Dataset records

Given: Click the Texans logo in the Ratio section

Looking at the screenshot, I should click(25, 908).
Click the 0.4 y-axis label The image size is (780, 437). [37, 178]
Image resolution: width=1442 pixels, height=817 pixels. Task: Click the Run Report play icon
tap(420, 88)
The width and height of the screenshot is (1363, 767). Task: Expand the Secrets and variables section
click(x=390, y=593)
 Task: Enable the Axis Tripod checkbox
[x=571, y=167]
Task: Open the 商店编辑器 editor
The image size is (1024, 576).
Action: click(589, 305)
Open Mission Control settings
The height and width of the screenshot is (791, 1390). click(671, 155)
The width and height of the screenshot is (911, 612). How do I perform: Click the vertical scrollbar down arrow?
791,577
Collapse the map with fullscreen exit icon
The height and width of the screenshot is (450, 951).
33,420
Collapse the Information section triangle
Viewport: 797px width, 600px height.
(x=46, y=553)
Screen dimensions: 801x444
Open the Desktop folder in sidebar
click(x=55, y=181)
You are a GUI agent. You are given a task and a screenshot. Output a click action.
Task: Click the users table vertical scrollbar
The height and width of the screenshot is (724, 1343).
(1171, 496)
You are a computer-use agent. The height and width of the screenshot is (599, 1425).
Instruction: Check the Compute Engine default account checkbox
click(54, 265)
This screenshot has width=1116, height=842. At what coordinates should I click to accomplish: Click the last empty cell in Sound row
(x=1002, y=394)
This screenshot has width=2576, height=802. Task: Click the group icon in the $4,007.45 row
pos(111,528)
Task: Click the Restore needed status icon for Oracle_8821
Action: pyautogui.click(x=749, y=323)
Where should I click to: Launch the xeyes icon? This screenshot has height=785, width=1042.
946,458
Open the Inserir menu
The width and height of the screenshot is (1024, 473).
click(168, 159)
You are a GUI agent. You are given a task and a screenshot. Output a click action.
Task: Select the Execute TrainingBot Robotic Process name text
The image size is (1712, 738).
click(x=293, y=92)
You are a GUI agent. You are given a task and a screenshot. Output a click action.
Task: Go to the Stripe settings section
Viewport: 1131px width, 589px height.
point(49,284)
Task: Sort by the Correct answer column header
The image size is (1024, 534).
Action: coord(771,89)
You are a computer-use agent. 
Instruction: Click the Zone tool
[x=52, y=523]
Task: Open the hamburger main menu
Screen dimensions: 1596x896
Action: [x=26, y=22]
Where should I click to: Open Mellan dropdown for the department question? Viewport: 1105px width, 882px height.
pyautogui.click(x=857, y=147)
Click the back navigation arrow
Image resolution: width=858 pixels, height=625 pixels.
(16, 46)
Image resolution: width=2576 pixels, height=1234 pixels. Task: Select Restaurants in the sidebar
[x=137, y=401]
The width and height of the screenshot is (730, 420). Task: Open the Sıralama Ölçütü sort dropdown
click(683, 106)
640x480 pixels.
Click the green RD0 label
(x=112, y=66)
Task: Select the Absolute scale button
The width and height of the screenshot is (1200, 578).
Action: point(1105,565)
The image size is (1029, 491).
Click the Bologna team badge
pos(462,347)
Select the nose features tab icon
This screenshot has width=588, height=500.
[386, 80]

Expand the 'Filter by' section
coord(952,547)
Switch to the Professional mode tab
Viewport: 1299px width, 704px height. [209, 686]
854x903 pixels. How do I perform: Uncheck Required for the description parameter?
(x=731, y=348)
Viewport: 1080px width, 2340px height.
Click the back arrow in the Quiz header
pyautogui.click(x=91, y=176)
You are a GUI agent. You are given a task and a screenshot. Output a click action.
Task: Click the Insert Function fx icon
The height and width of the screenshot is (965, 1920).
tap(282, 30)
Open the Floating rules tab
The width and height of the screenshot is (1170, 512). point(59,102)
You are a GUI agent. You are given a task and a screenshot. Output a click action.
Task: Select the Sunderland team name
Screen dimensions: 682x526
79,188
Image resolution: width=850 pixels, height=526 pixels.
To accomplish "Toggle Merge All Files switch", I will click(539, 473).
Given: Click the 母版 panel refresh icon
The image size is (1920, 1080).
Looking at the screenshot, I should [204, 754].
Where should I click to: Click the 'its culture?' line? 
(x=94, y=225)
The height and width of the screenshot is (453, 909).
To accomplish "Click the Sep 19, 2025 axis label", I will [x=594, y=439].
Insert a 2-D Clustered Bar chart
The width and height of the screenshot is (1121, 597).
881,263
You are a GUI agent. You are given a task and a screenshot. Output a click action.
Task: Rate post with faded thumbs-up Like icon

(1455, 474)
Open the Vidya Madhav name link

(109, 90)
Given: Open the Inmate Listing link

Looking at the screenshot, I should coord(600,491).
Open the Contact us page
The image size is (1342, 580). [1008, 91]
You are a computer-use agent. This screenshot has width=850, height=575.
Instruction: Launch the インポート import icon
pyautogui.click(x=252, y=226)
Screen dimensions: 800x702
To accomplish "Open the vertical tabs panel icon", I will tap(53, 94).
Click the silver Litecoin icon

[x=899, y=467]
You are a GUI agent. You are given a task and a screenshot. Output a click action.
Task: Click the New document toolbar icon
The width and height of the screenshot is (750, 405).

Task goal: Whenever a line above includes the string "computer", copy it.

Written response:
You are a computer-use agent. The height and width of the screenshot is (599, 1425).
You are a computer-use agent. 
You are a computer-use agent. This screenshot has width=850, height=575.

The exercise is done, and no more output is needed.